The therapeutic use of RNAi therapy is limited by several challenges. Some of these are potential off-target effects and the induction of innate immune responses, which can result in the release of cytokines and other immune reactions.38,39 The targeted transport of RNA interference (RNAi) molecules into the cytoplasm of target cells constitutes a significant challenge, further complicated by their susceptibility to nuclease-mediated degradation and unfavorable physicochemical characteristics.39,40 In addition, these molecules have difficulties with endosomal escape, short half-lives, fast clearance rates, and systemic stability.41 Their delivery is made more complicated by their inability to cross vascular endothelium and break through cell membranes. As demonstrated by the withdrawal of multiple clinical trials over safety concerns, these problems indicate the necessity of delivery technologies and chemical modifications to improve stability, facilitate localization, and guarantee successful intracellular delivery.38
Limitations
This systematic review has several limitations that should be acknowledged. First, the scarcity of adequate articles on RNA interference therapy in dyslipidemia limits the availability of evidence. Second, incomplete or missing data in some of the included studies posed challenges in conducting a thorough analysis, potentially affecting the accuracy of the findings. Lastly, the heterogeneity between studies, including variations in study design, patient populations, treatment protocols, and outcome measures, complicates the comparability of results and reduces the overall generalizability of the conclusions drawn from this review.
Conclusion
Inclisiran was studied in individuals with hypercholesterolemia, showing significant reductions in LDL, apolipoproteins, total cholesterol, VLDL, and triglycerides. Various RNA therapies were evaluated for hyperlipoproteinemia(a), with notable decreases in apolipoproteins, LDL, and total cholesterol. Studies on hypertriglyceridemia and mixed hyperlipidemia demonstrated reductions in apolipoproteins, triglycerides, and VLDL. In chylomicronemia, Plozasiran significantly lowered apolipoproteins and triglycerides. Besides, these therapies have the advantage of biannual dosing and hence offer better adherence compared to the daily regimen needed with statins.
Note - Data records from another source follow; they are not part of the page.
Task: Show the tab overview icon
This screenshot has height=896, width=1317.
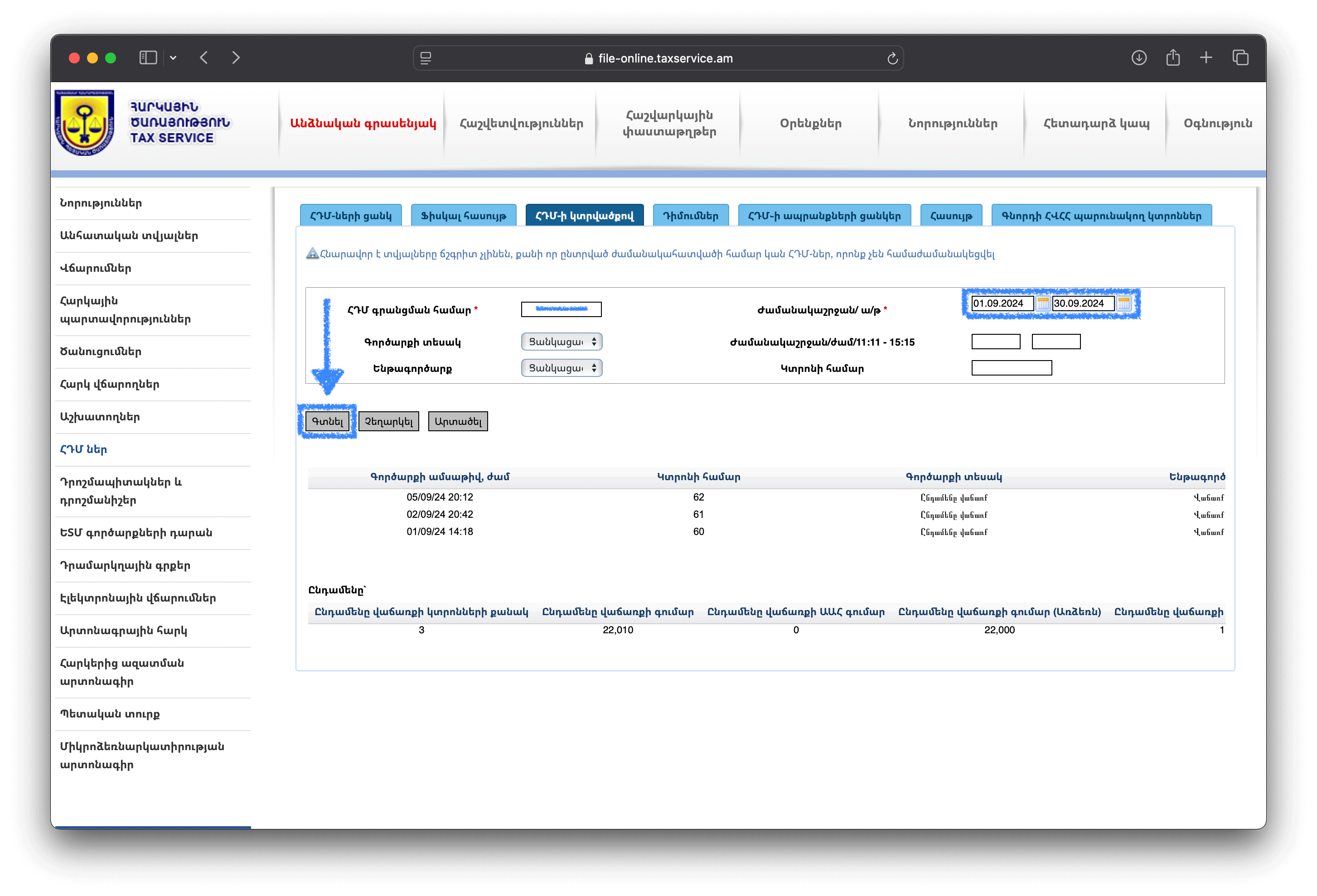Action: (x=1240, y=58)
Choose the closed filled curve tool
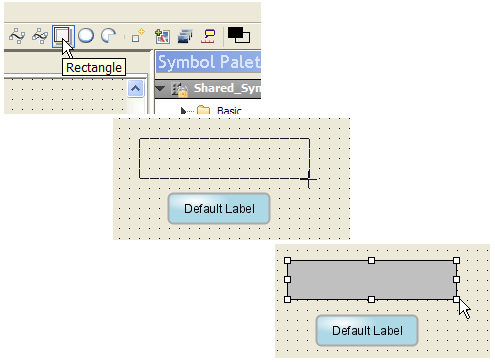 40,36
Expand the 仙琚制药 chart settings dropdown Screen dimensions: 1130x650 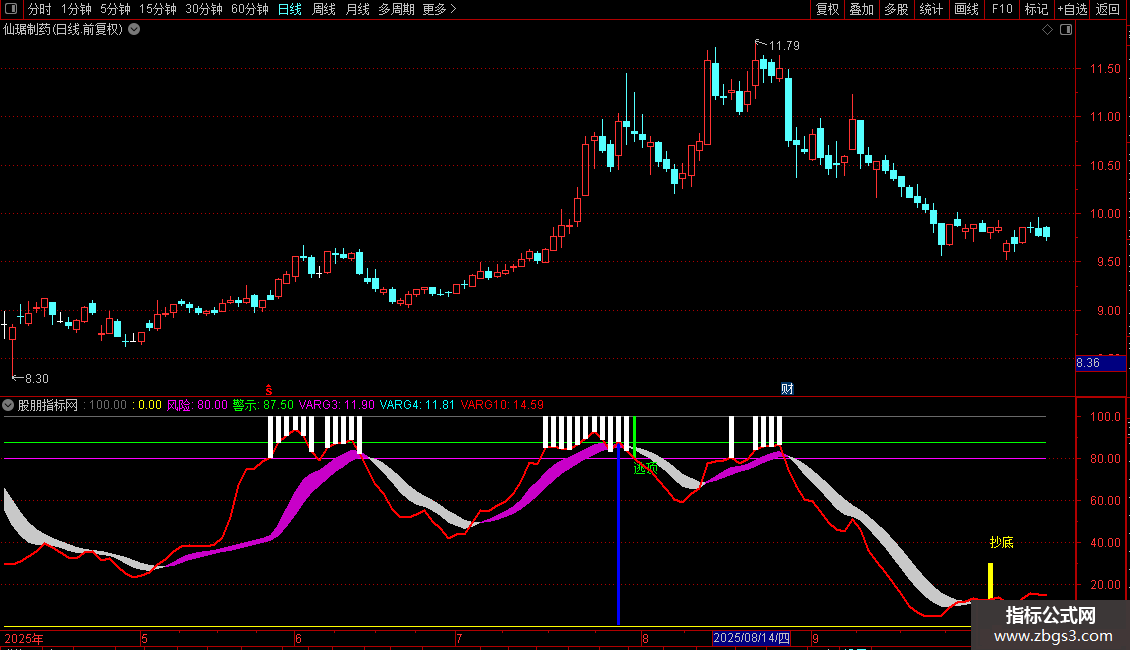[x=134, y=30]
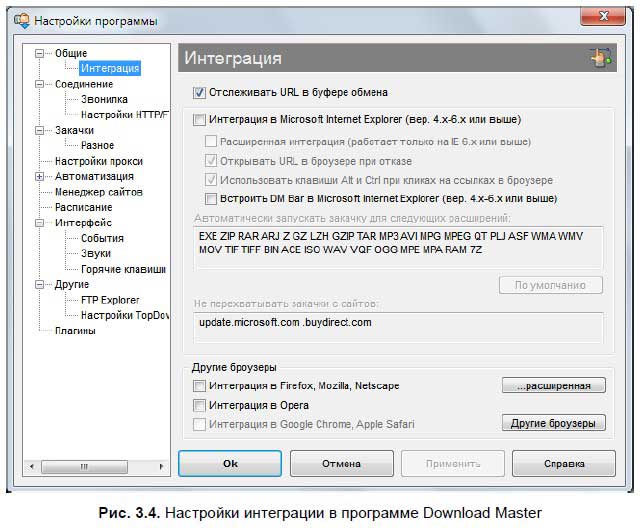Collapse the 'Интерфейс' tree node
The image size is (641, 528).
40,223
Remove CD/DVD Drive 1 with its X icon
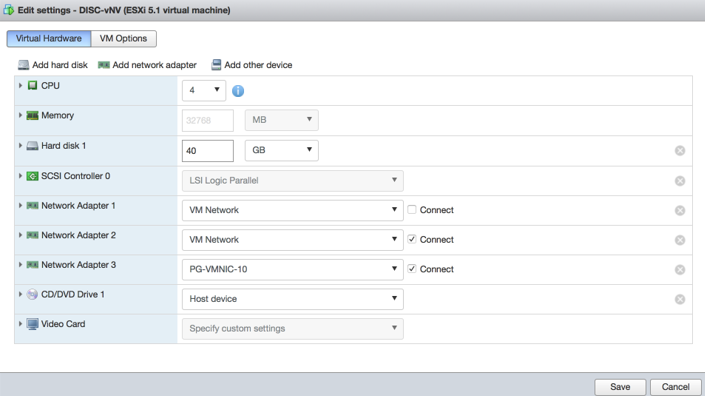This screenshot has width=705, height=396. (x=680, y=299)
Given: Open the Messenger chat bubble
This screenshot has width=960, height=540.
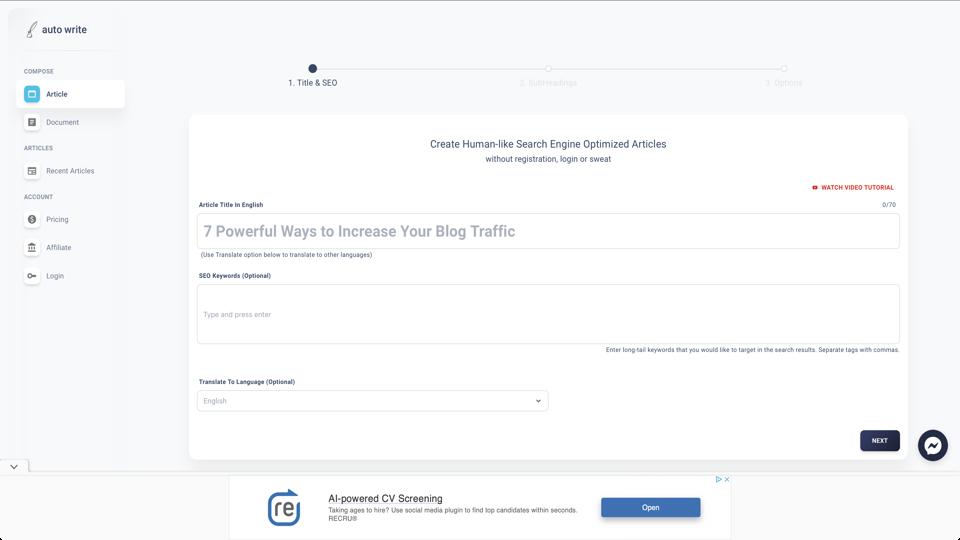Looking at the screenshot, I should pos(932,445).
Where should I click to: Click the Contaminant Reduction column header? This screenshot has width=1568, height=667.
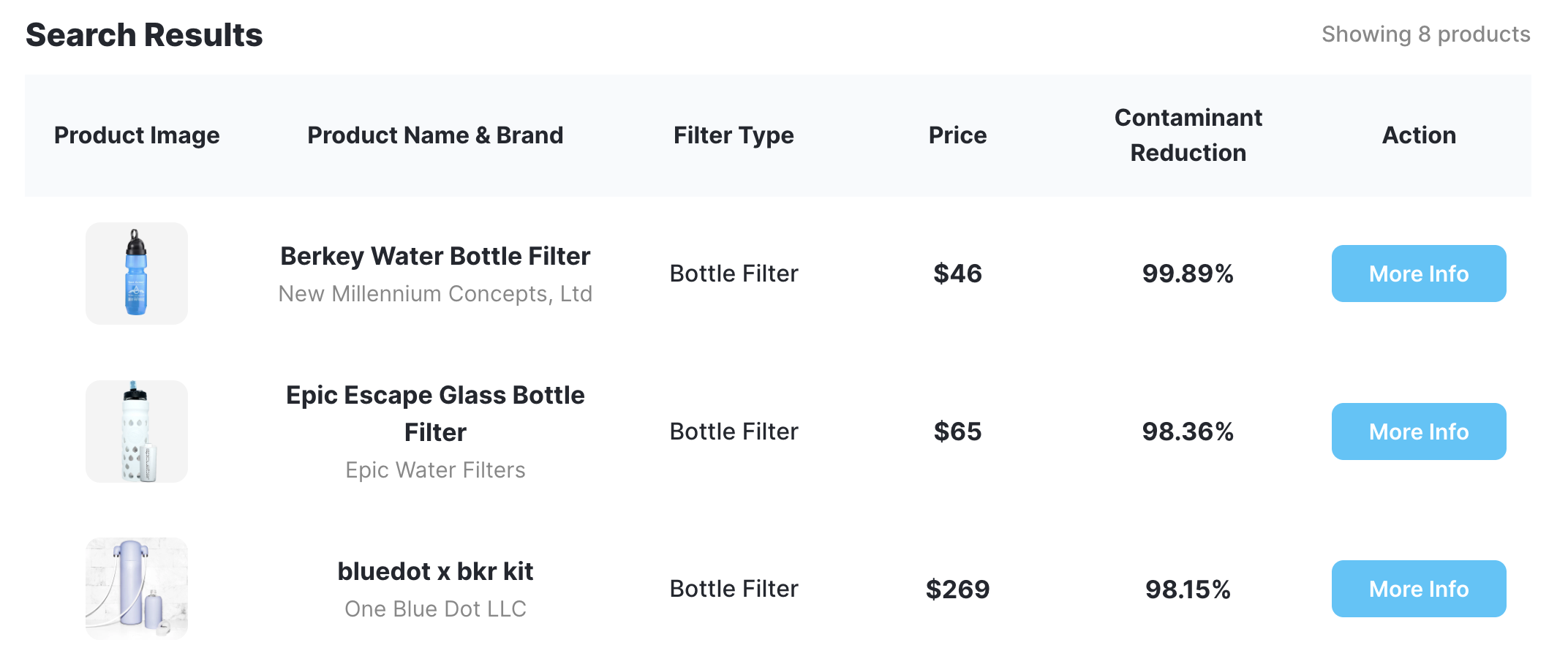(x=1188, y=135)
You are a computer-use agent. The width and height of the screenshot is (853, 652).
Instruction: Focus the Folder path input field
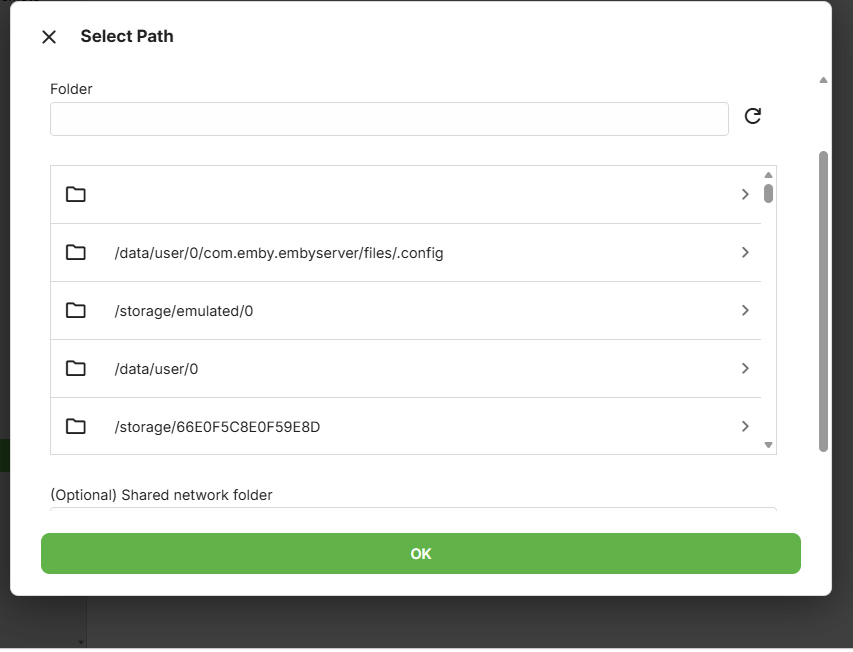point(389,119)
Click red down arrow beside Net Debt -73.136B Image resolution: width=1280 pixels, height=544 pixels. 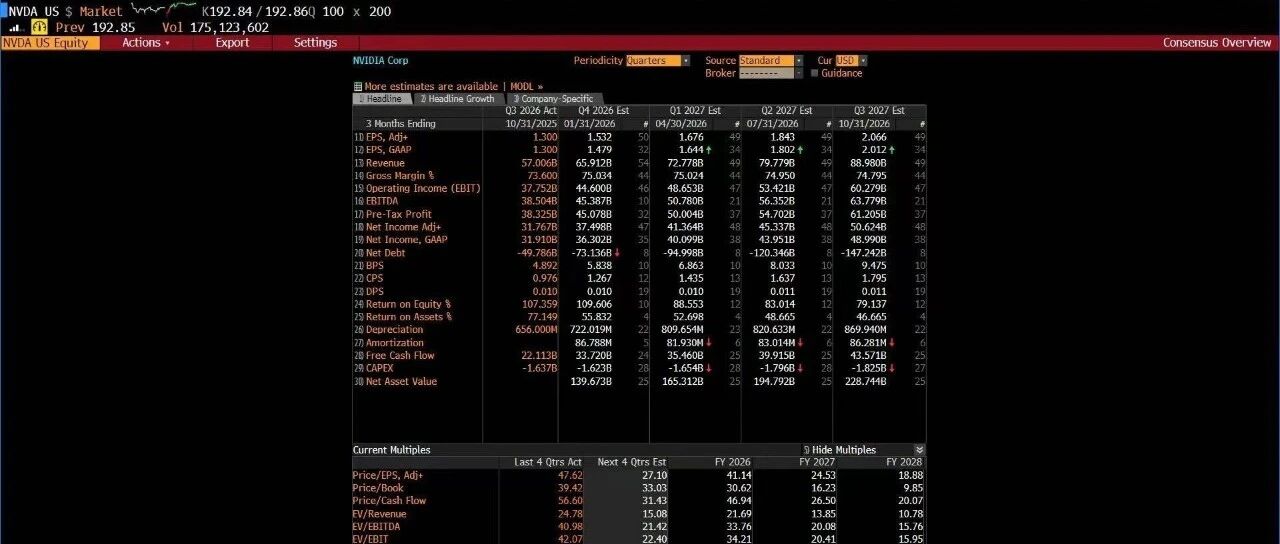[x=616, y=253]
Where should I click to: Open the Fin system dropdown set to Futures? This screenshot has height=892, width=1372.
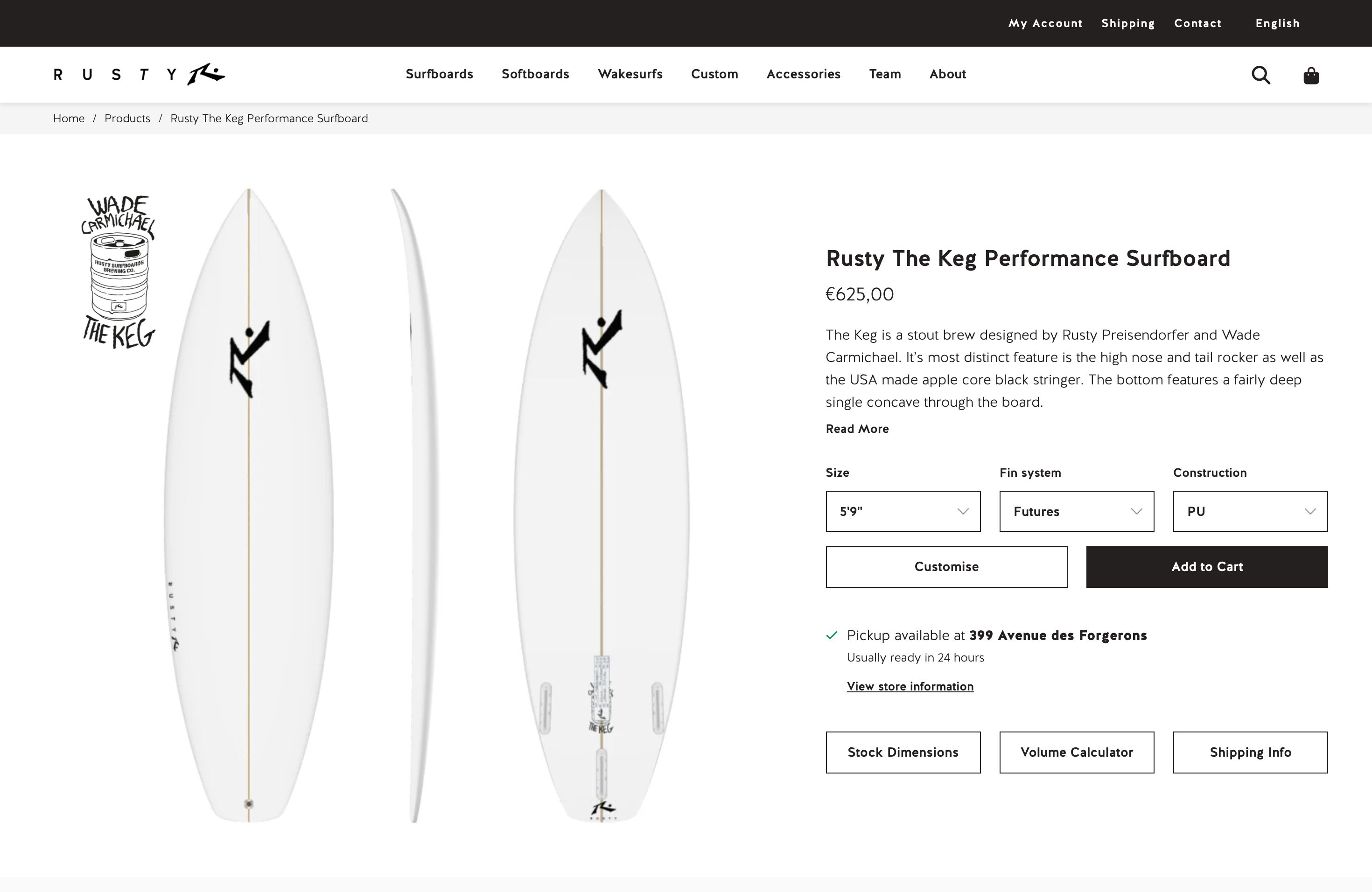tap(1076, 511)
However, some patients developed severe side effects, including diabetes, injection site reactions, and respiratory infections, with a reported 1.41% mortality rate among participants, which pointed out the continuous monitoring required for these patients. Further research should soon focus on the refinement of methods of RNAi delivery, the reduction of side effects, and working on broader applications regarding the management of lipids while ensuring its safety and efficacy in a larger population of patients.
Disclosure
The authors declare no conflicts of interest in this work.